(Beginning of SOURCE TEXT)
WELCOME TO CEREBRAL BOINKFEST!

WELCOME TO CEREBRAL BOINKFEST!

A blog about the arts, books, flora and fauna, vittles, and whatever comes to mind!

Note: Comments are moderated. If you include a link, your comment will not be published. As you will note, I do not accept ads on my website and that includes in comments.



Showing posts with label poetry. Show all posts
Showing posts with label poetry. Show all posts

Friday, November 26, 2010

Rude, Lewd, Crude, and Here to Stay...

There once was a lady named Cager,
Who as the result of a wager,
Consented to fart,
The entire oboe part
Of Mozart's quartet in F-major.

Recognize this poetry form?  Let's see...vulgar humor (check), impolite wordplay (check), AABBA rhyme scheme (check), why it must be a limerick!

Limericks appear throughout the broad span of the English language, from pubs to Shakespeare.  Don Marquis, the humorist and playwright, stated that there are three types of limericks:  limericks to be told when ladies are present; limericks to be told when ladies are absent but clergymen are present; and LIMERICKS!  This comment well illustrates the bawdy and lewd notoriety limericks have.
(End of SOURCE TEXT)
(Beginning of GIVEN INFORMATION)
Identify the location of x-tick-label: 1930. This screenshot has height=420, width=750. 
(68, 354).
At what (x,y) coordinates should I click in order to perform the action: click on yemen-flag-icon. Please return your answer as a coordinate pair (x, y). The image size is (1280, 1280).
(End of GIVEN INFORMATION)
PARTS OF THE EXERCISE
• A. Please reproduce the passage from the limerick blog post, starting at "A blog about" and ending at "includes in comments.".
• B. In one to three sentences, explain why the limerick blog post concludes that the opening poem must be a limerick.

WRITTEN ANSWERS
• A.
A blog about the arts, books, flora and fauna, vittles, and whatever comes to mind!

Note: Comments are moderated. If you include a link, your comment will not be published. As you will note, I do not accept ads on my website and that includes in comments.

• B. The poem has vulgar humor, impolite wordplay, and an AABBA rhyme scheme. Because it has all three traits, the post concludes that it must be a limerick.